Padahal Aksi predator seksual ini dipicu banyak faktor. Seperti minus iman, gaya hidup sekuler dan liberal, ekonomi kapitalis, fasilitas kelayakan tempat tinggal, dan sanksi ringan tak berefek jera. Maka upaya untuk mengatasinya seharusnya komprehensif.
Sayangnya, tidak.
Hukum kebiri ini masih menjadi polemik di negeri mayoritas muslim.
Ulama yang setuju dengan hukuman kebiri lebih melihat aspek maslahat ketika hukum kebiri diterapkan. Ketua Komisi Dakwah dan Pengembangan Masyarakat Majelis Ulama Indonesia (MUI) KH Cholil Nafis berpendapat, pemberian hukuman kebiri pada terpidana pedofilia bisa memberikan efek jera (zawajir).
Adapun pihak-pihak yang kontra dengan sanksi kebiri ini di antaranya:
- Mayoritas ulama klasik di dalam kitab-kitab klasiknya. Mereka mengharamkan kebiri untuk manusia. Di antaranya, Imam Ibnu Abdil Bar dalam Al Istidzkar (8/433), Imam Ibnu Hajar Al Asqalani dalam Fathul Bari (9/111), Imam Badruddin Al ‘Aini dalam ‘Umdatul Qari (20/72), Imam Al Qurthubi dalam Al Jami’ li Ahkam Alquran (5/334), Imam Shan’ani dalam Subulus Salam (3/110), serta ulama-ulama fikih lainnya. Ibnu Hajar al-Asqalani dan Syekh Adil Matrudi dalam Al Ahkam Al Fiqhiyyah Al Muta’alliqah bi Al Syahwat bahkan menyebut haramnya kebiri untuk manusia sudah menjadi ijmak ulama.
-
Kalangan kontemporer, seperti Majelis Tarjih dan Tajdid PP Muhammadiyah, Asosiasi Pondok Pesantren Jawa Timur, Hizbut Tahrir, dan ulama kontemporer lainnya. Mereka berdalil, kebiri berarti mengubah fisik manusia, melanggar HAM, dan melahirkan jenis hukum baru yang tak pernah dikenal dalam konsep jinayah Islamiyah. Mereka yang kontra hukum kebiri ini berdalil dengan hadis Ibnu Mas’ud Ra yang mengatakan, “Dahulu kami pernah berperang bersama Nabi saw. sedang kami tidak bersama istri-istri. Lalu, kami bertanya kepada Nabi SAW, ‘Bolehkah kami melakukan pengebirian?’. Maka Nabi saw. melarangnya.” (HR Bukhari, Muslim, Ahmad, dan Ibnu Hibban).

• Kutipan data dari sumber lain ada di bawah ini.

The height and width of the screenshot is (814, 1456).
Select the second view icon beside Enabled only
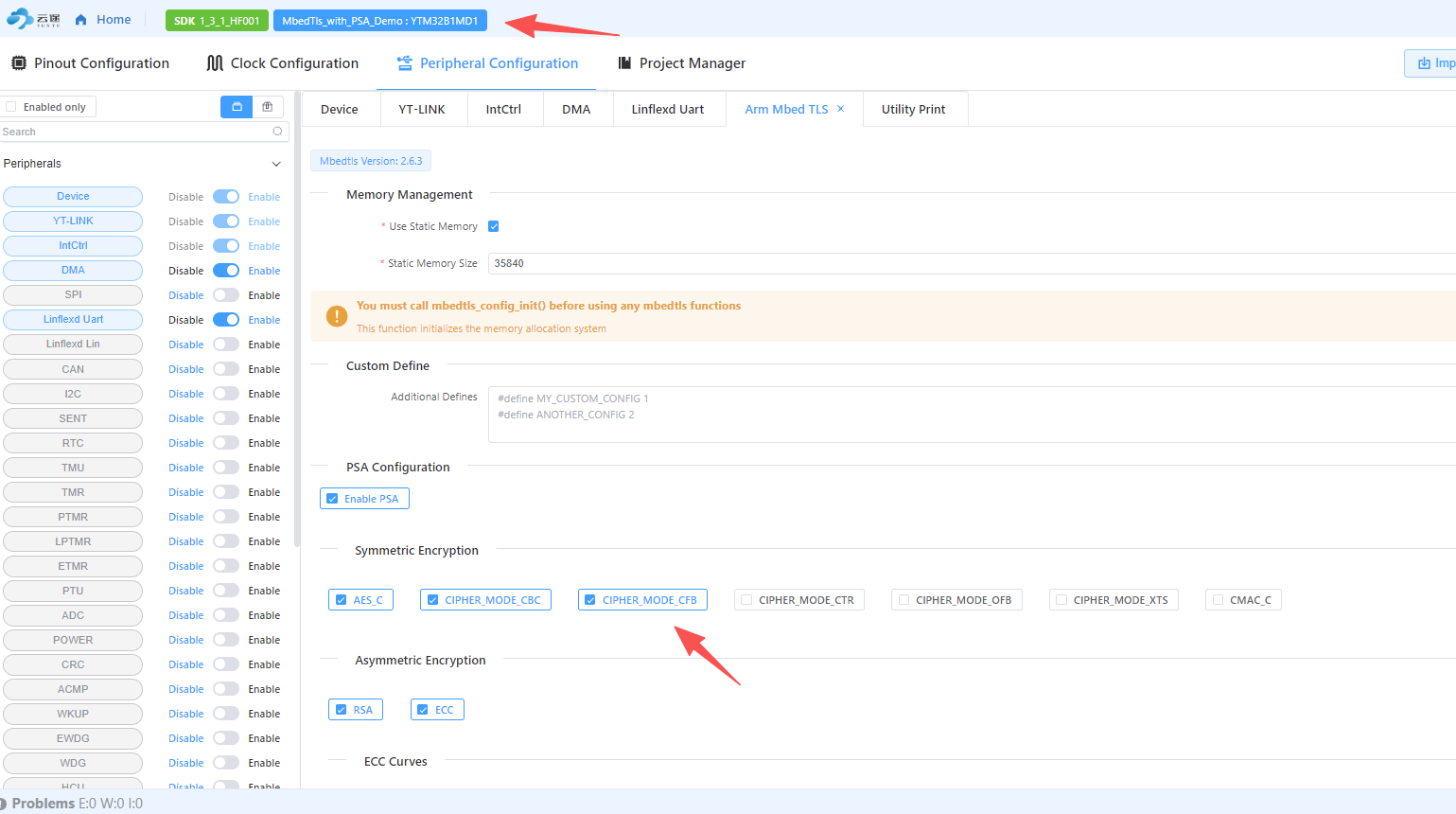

Selain hadis sahih yang tegas melarang pengebirian ini, ulama yang bersepakat dalam penetapan hukum Islam juga wajib merujuk pada hukum-hukum asal yang sudah ada. Kasus pemerkosaan bisa diambil dari hukum asalnya, yaitu perzinaan atau homoseksual. Jika pedofilia masuk dalam kategori perzinaan, maka hukumannya cambuk 100 kali atau rajam (bunuh).

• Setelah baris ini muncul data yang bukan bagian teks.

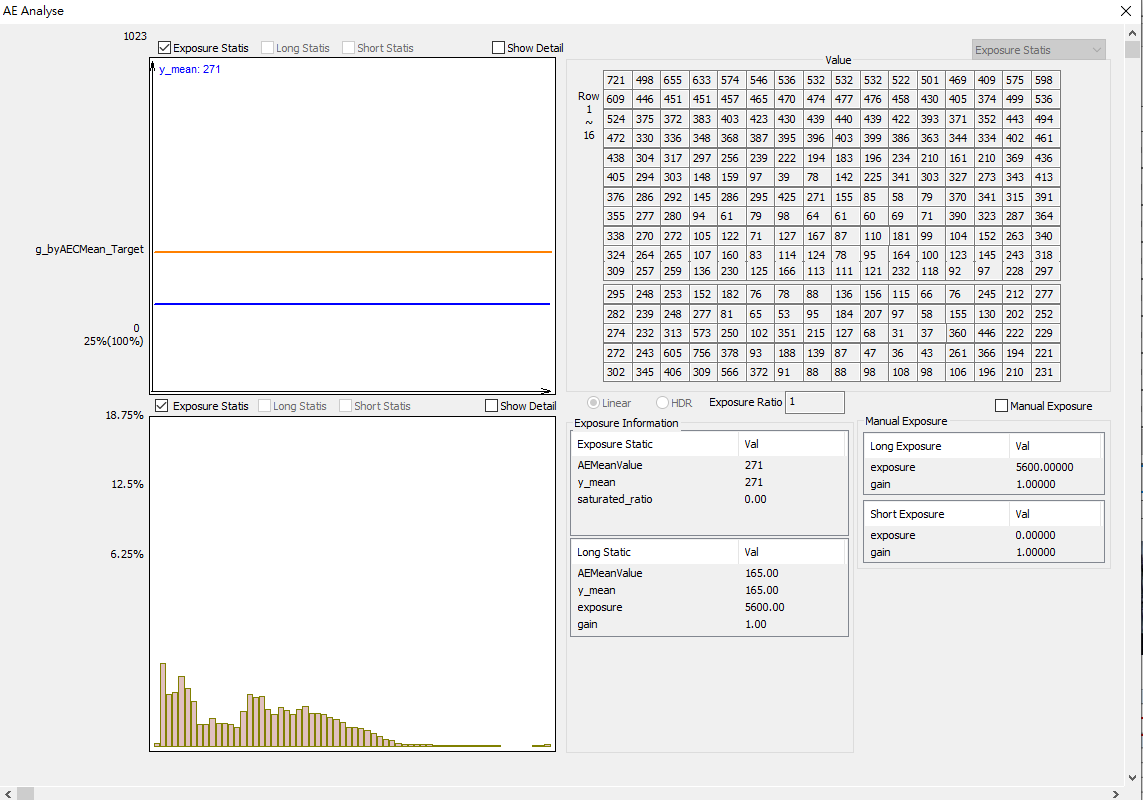Select the saturated_ratio row

tap(615, 499)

Jika pelaku pedofilia tergolong “liwath” (homoseksual), maka ia dihukum mati. Jika sebatas pelecehan seksual (at taharusy al jinsi) yang tidak sampai melakukan zina atau homoseksual, ia dihukum “takzir”.
Hukuman kebiri tidak dikenal dalam literatur hukum Islam. Padahal, pada zaman kuno sebenarnya sudah banyak tradisi kebiri ini. Misalnya, tradisi Kasim istana di Tiongkok kuno. Namun, model kebiri ini tidak diadopsi syariat Islam sebagai hukuman alternatif bagi aksi kejahatan seksual.
Selain itu, kebiri dengan suntikan kimiawi juga berdampak pada perubahan hormon testosteron menjadi hormon estrogen. Akibatnya, laki-laki yang mendapatkan hukuman ini akan berubah dan memiliki ciri-ciri fisik seperti perempuan. Syariat Islam jelas mengharamkan laki-laki menyerupai perempuan atau sebaliknya. Sebagaimana sabda Rasulullah saw. dari Ibnu Abbas Ra, “Rasulullah SAW telah melaknat laki-laki yang menyerupai wanita dan melaknat wanita yang menyerupai laki-laki.” (HR. Bukhari).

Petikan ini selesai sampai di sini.